It costs more to send a kid through prison than through Harvard — and that cost comes at taxpayer expense.
According to the Los Angeles Times, the cost of housing a prisoner in California is expected to reach $75,560 in the next year, which is much more than it costs to attend Harvard University, including room & board. Gov. Jerry Brown (D) is allocating a record $11.4 billion in the next fiscal year to the department of corrections to cover the state’s 130,000 approximate inmates.
The price of each prisoner has doubled since 2005, even though the prison population has been reduced by a quarter due to overcrowding court orders.

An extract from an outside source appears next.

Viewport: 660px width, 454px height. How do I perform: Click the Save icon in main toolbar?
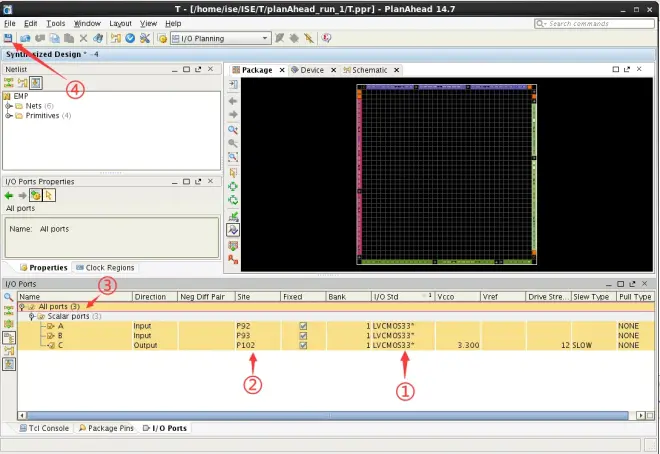[x=9, y=38]
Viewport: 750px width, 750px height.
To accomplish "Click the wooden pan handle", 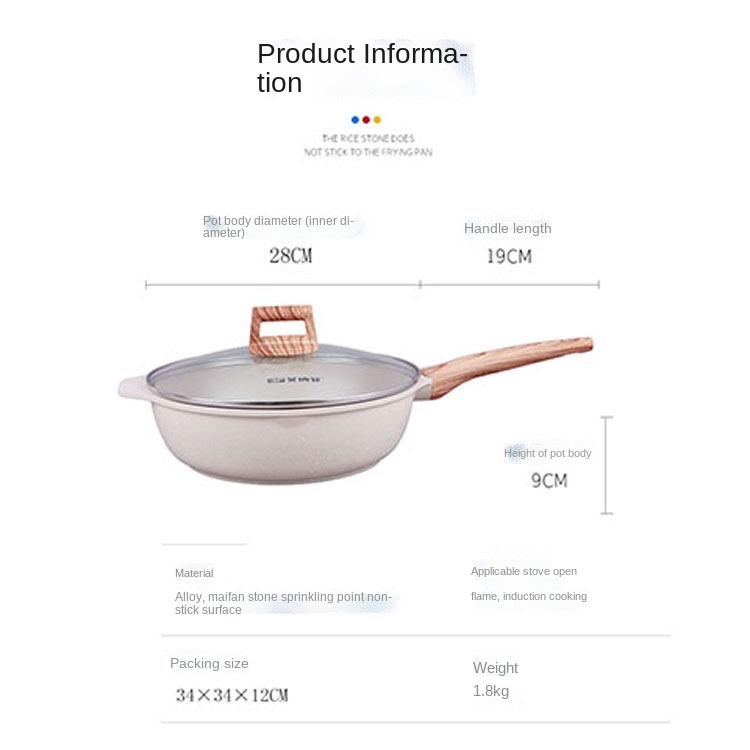I will tap(510, 360).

Adam Bates, a policy analyst with Cato Institute’s Project on Criminal Justice, told Red Alert Politics that despite the decreasing prison population in California, there’s still too much bloat in the prison system.
“There are too many people in prison who shouldn’t be there, especially drug offenders,” Bates said. “Hopefully these cost projections will bolster the argument that prison should only be for people who are too dangerous to be in society.”
Bates continued to say that tackling criminal justice reform might actually help address these matters better.
“This phenomenon of prison spending steadily increasing even while the inmate population falls suggests it’s time to start taking on the prison personnel unions as well,” Bates argued. “It also highlights the need for fiscal conservatives to get with the program on criminal justice reform so they can help solve these problems rather than just rejecting the premise that we need to do prison differently.”
According to the CBA that was brokered between Gov. Brown and California’s correctional officers’ union in 2016, union members totaled $2.45 billion, which averages out to an annual salary of $85,600 per employee.